Mary, who had said nothing throughout, cleared away the dishes, carrying them beyond the camp-site and scrubbing them with grass. Beth stood and stretched her back. 'You've a lot still to learn, Samuel,' she said. 'You want something, then you have to fight for it. You don't give ground, and you don't whinge and whine. You take your knocks and you get on with living. Now help your sister clear up, and put that fire out.'


'But it's cold, Ma,' Samuel protested. 'Couldn't we just sleep out here with the fire?'

"The fire can be seen for miles. You want them raiders coming back?'

'But they helped us with the wheel?'

'Put out the fire, snapper-gut!' she stormed and the boy leapt to his feet and began to kick earth over the blaze. Beth walked away to the wagon and stood staring out over the plain. She didn't know if there was a God, and she didn't care. God had not helped her mother against the brutality of the man she married — and, sure as sin, God had never helped her. Such a shame, she thought.

It would have been nice to feel her children were safe under the security of a benign deity, with the faith that all their troubles could be safely left to a supreme being.

She remembered the terrible beating her mother had suffered the day she died; could still hear the awful sounds of fists on flesh. She had watched as he dragged her body out to the waste ground behind the house, and listened as the spade bit into the earth for an unmarked grave. He had staggered back into the house and stared at her, his hands filthy and his eyes red-streaked. Then he had drunk himself into a stupor and fallen asleep in the heavy chair. 'Jus' you an' me how,' he mumbled. The carving-knife had slid across his throat and he had died without waking.

Beth shook her head and stared up at the stars, her eyes misting with unaccustomed tears. She glanced back at the children, as they spread their blankets on the warm ground beside the dead fire. Sean McAdam had not been a bad man, but she did not miss him as they did. He had learned early on that his wife did not love him, but he had doted on his children, played with them, taught them, helped them. So devoted had he been that he had not noticed his wife's affection growing, not until close to the end when he had lain, almost paralysed, in the wagon.

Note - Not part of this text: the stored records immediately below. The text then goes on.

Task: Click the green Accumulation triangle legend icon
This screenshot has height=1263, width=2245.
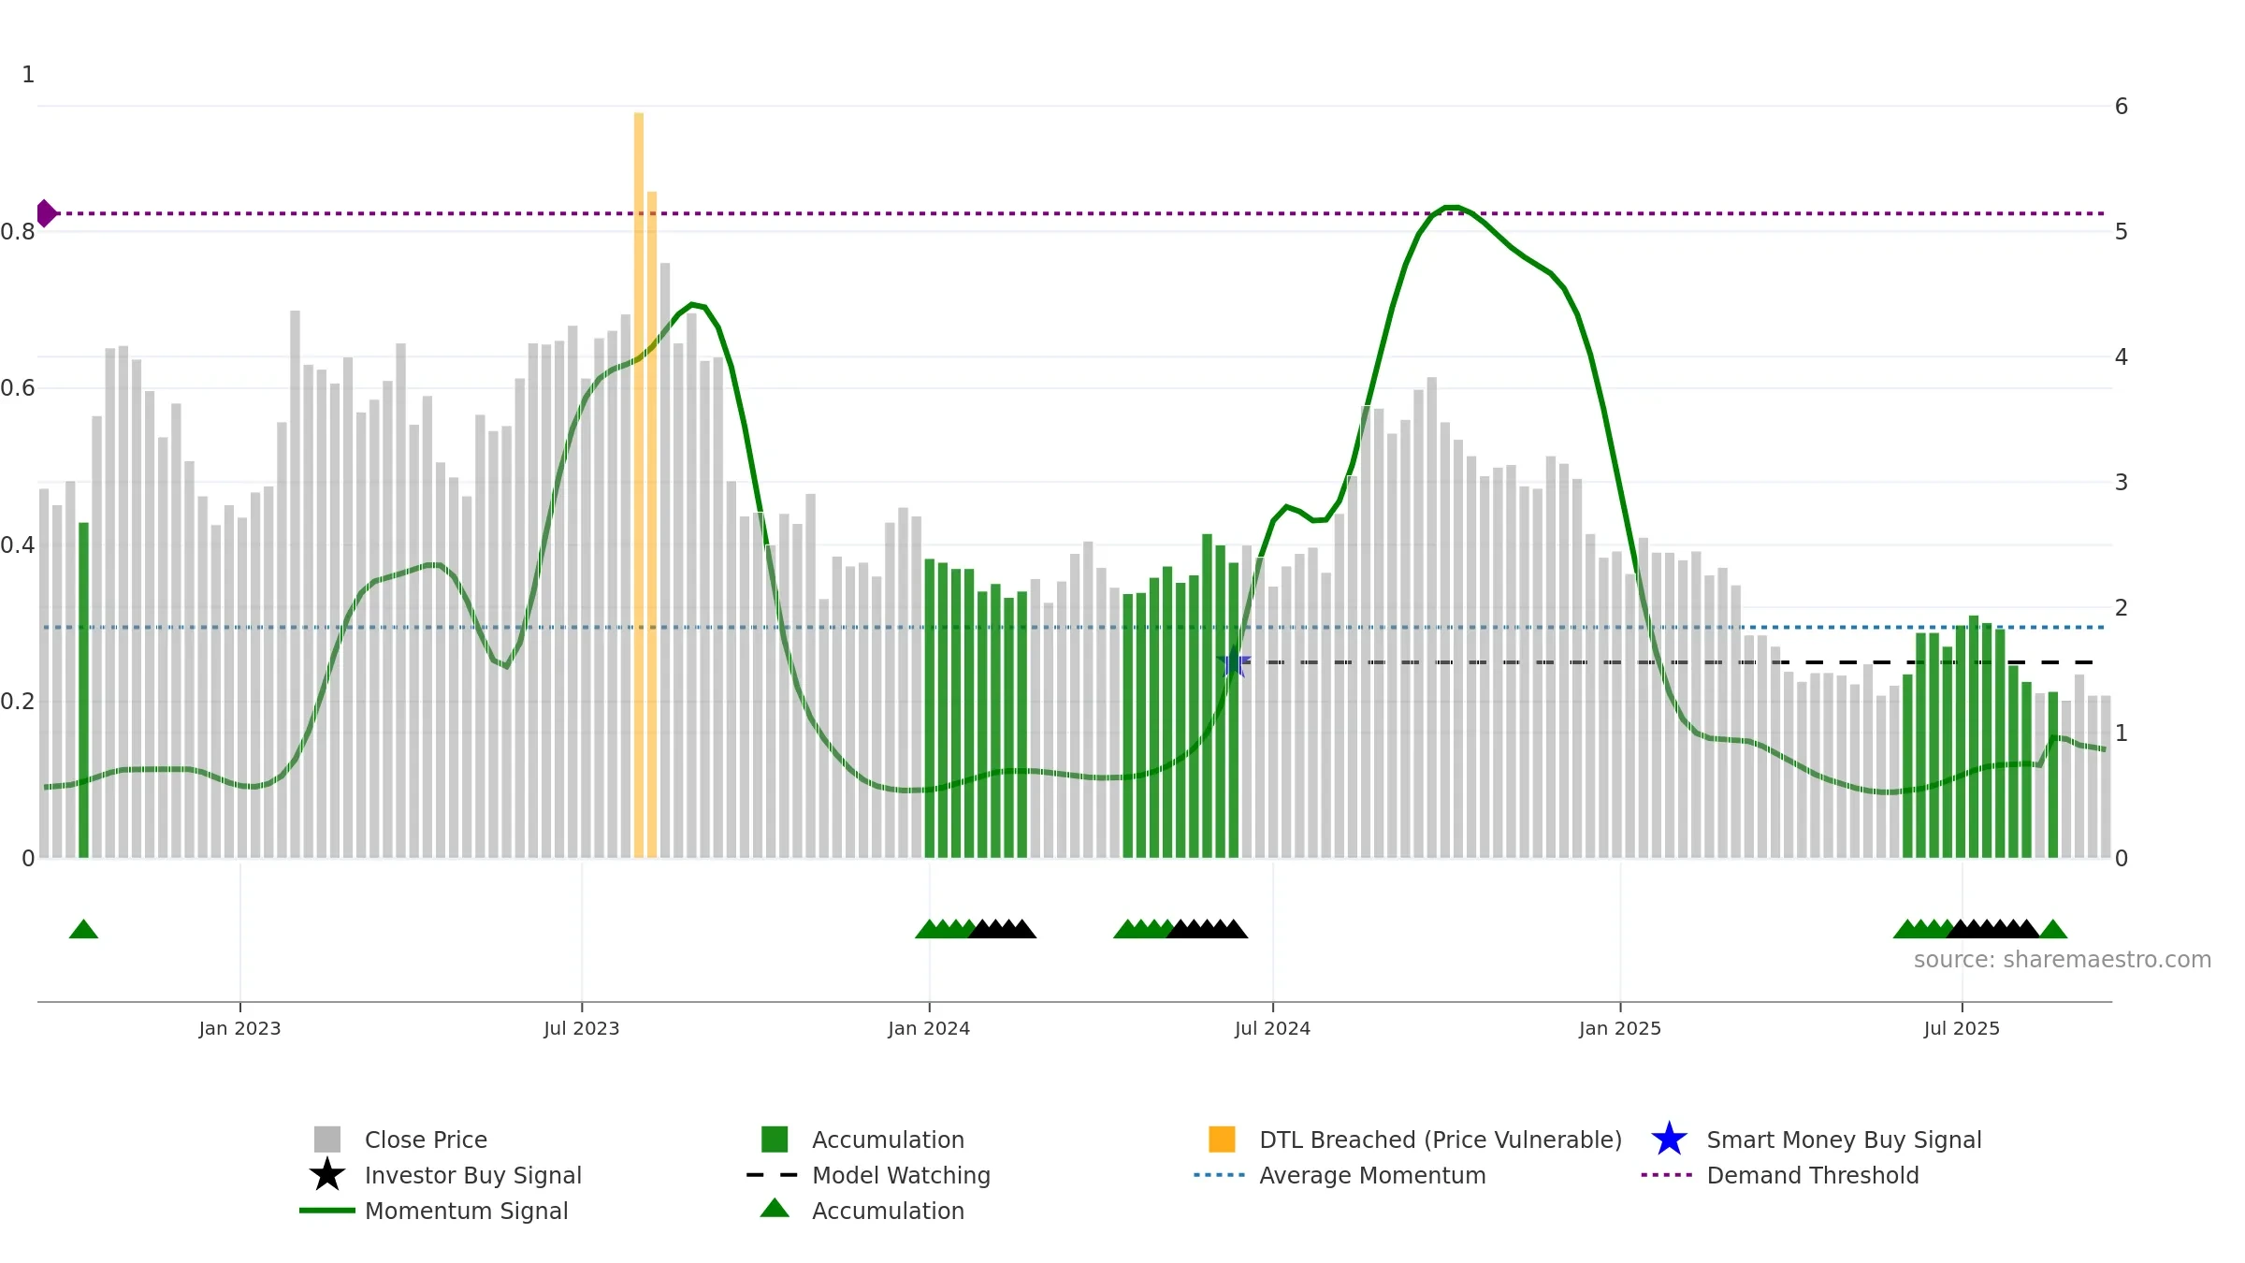Action: (x=775, y=1208)
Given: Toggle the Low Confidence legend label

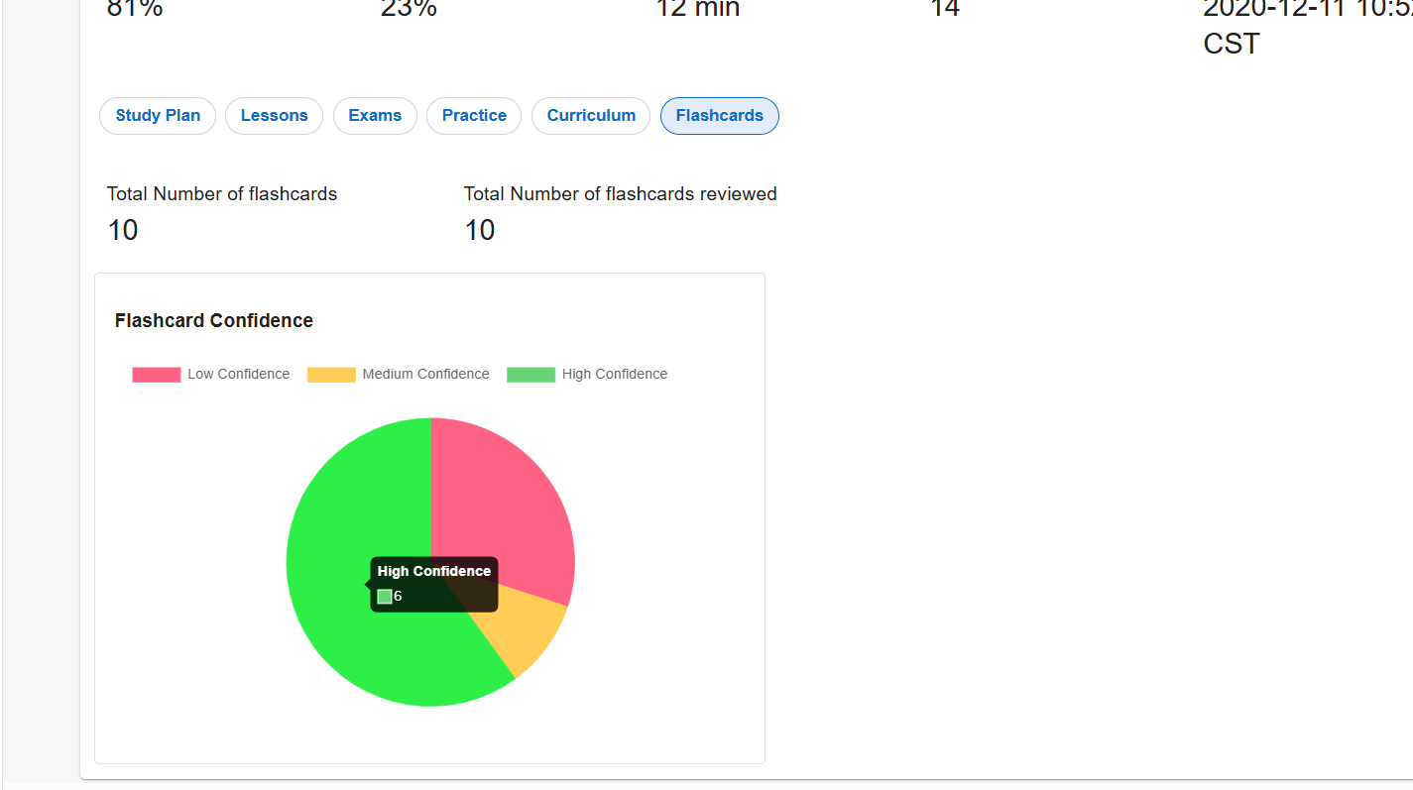Looking at the screenshot, I should tap(238, 374).
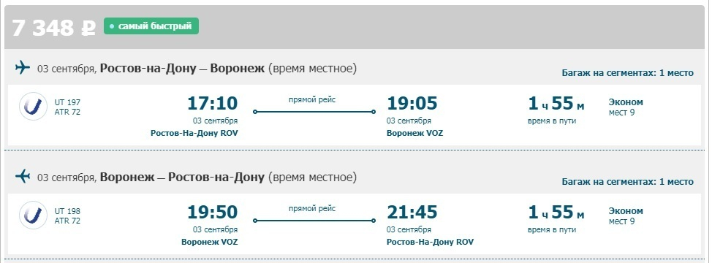Image resolution: width=712 pixels, height=263 pixels.
Task: Click 'Ростов-На-Дону ROV' departure airport
Action: (194, 133)
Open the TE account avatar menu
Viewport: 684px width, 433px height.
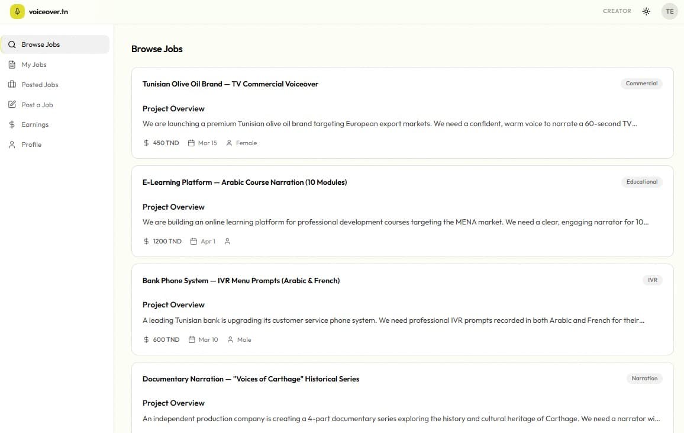click(669, 11)
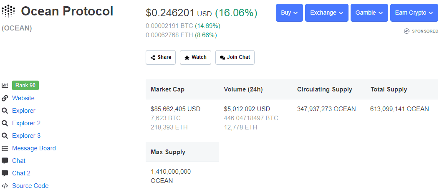Screen dimensions: 442x190
Task: Go to the Message Board link
Action: tap(34, 148)
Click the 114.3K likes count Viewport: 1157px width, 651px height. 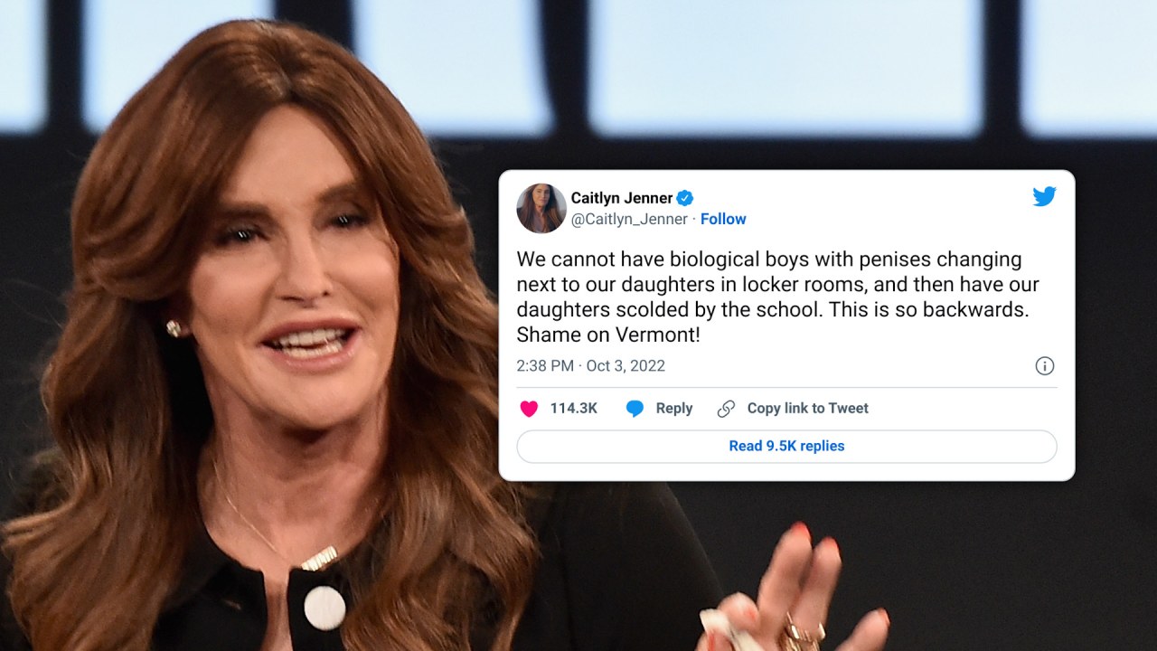tap(574, 409)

'Sorry, Beth,' he whispered.

'Nothin' to be sorry for. Rest and get well.'

For an hour or more he had slept, then his eyes opened and his hand trembled and lifted from the blanket. She took hold of it, squeezing it firmly. 'I love you,' he said. 'God's truth.'

She stared at him hard. 'I know. Sleep. Go to sleep.'

'I… didn't do too bad… by you and the kids, did I?'

'Stop talkin' like that,' she ordered. 'You'll feel better in the morning.'

He shook his head. 'It's over, Beth. I'm hanging by a thread. Tell me? Please?'

'Tell you what?'

'Just tell me…' His eyes closed and his breathing became shallow.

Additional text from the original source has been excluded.